Pray at the Pump
The L.A. Times reports on a group claiming that the recent reduction in gas prices was caused by prayer. “If the whole country keeps on praying, we can bring down prices even more — to even less than $2,” says Rocky Twyman, founder of Pray at the Pump.
If prayer did cause the price to drop, did it do so through a shift in the demand curve or was it through a shift in the supply curve?
My sense is that the article is newsworthy because some people do not believe it is appropriate to pray for reduced prices. But praying for relief from crisis is a classic use of prayer. Georgia’s governor, for example, recently prayed for rain; some people believe that it worked.
Others do not believe prayer to be effective. But several studies have run randomized trials to determine whether prayer (or what is sometimes called “distance healing”) can be effective. For example, a small randomized study in a coronary care unit found:
The therapeutic effects of intercessory prayer (IP) to the Judeo-Christian God, one of the oldest forms of therapy, has had little attention in the medical literature. To evaluate the effects of IP in a coronary care unit (CCU) population, a prospective randomized double-blind protocol was followed. Over ten months, 393 patients admitted to the CCU were randomized, after signing informed consent, to an intercessory prayer group (192 patients) or to a control group (201 patients).
While hospitalized, the first group received IP by participating Christians praying outside the hospital; the control group did not. At entry, chi-square and stepwise logistic analysis revealed no statistical difference between the groups. After entry, all patients had follow-up for the remainder of the admission. The IP group subsequently had a significantly lower severity score based on the hospital course after entry (P< .01).
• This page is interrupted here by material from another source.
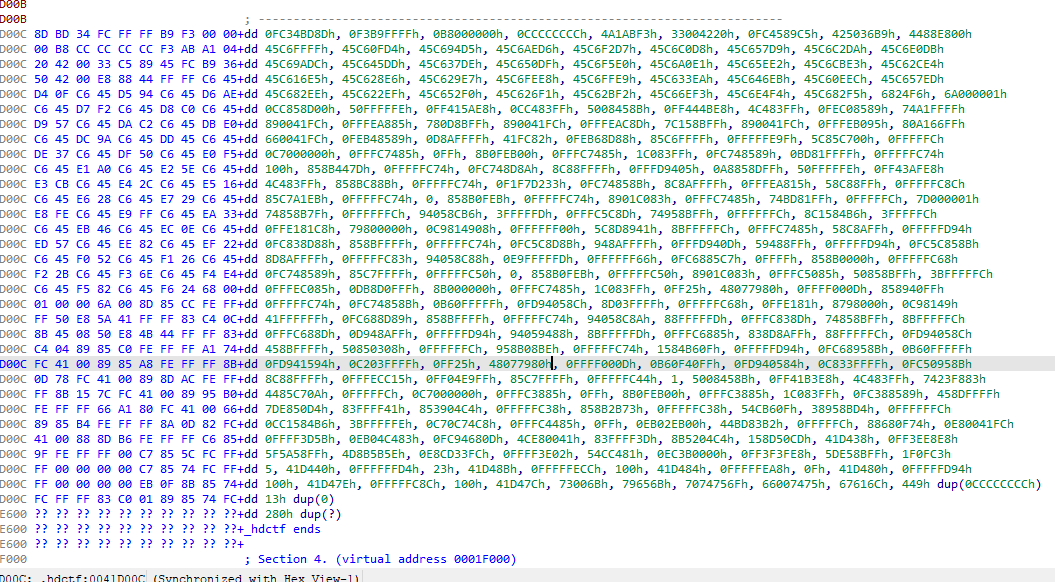Select the "280h dup(?)" operand
Screen dimensions: 1055x582
point(298,514)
Multivariant analysis separated the groups on the basis of the outcome variables (P<.0001). The control patients required ventilatory assistance, antibiotics, and diuretics more frequently than patients in the IP group. These data suggest that intercessory prayer to the Judeo-Christian God has a beneficial therapeutic effect in patients admitted to a CCU.
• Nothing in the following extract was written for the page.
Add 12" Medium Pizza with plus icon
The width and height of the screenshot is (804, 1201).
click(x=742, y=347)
There is even a Cochrane Review of single-blind studies (where patients do not know whether others are praying for them). The results are mixed. But across six studies and more than 6,000 patients, there was a statistically significant reduced risk of death. (Good Bayesians are more likely to accept this result if it accords with their prior beliefs — and more likely to reject this result if it conflicts with their prior beliefs. Bad Bayesians who disagree will not even allow it to move their prior an iota.)
The idea of testing for the impact of prayer goes all the way back to 1883, when Francis Galton, the father of regression, sought to test the efficacy of prayer.
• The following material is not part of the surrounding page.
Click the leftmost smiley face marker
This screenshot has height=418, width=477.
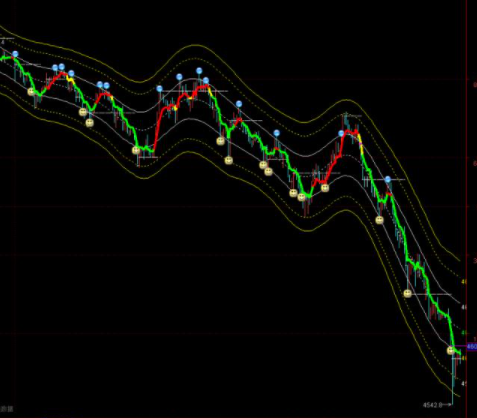31,91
Some people have claimed that it is wrong to even try to empirically test the power of prayer. The Bible includes several passages admonishing us: “You shall not test the Lord thy God.”
But I also worry that this is a question that may not be fully resolvable by resorting to randomized study. If there is an omniscient God, then it is impossible to run a truly double-blind study. This creates the possibility for a transcendent kind of Hawthorne effect.
If God behaves differently in response to testing prayers than to non-testing prayers, then we will not learn whether non-testing prayers help (or hurt). On the other hand, if the null hypothesis is that prayer should have no impact, and we find one in patient-blind randomized control trials, then the atheists have some explaining to do.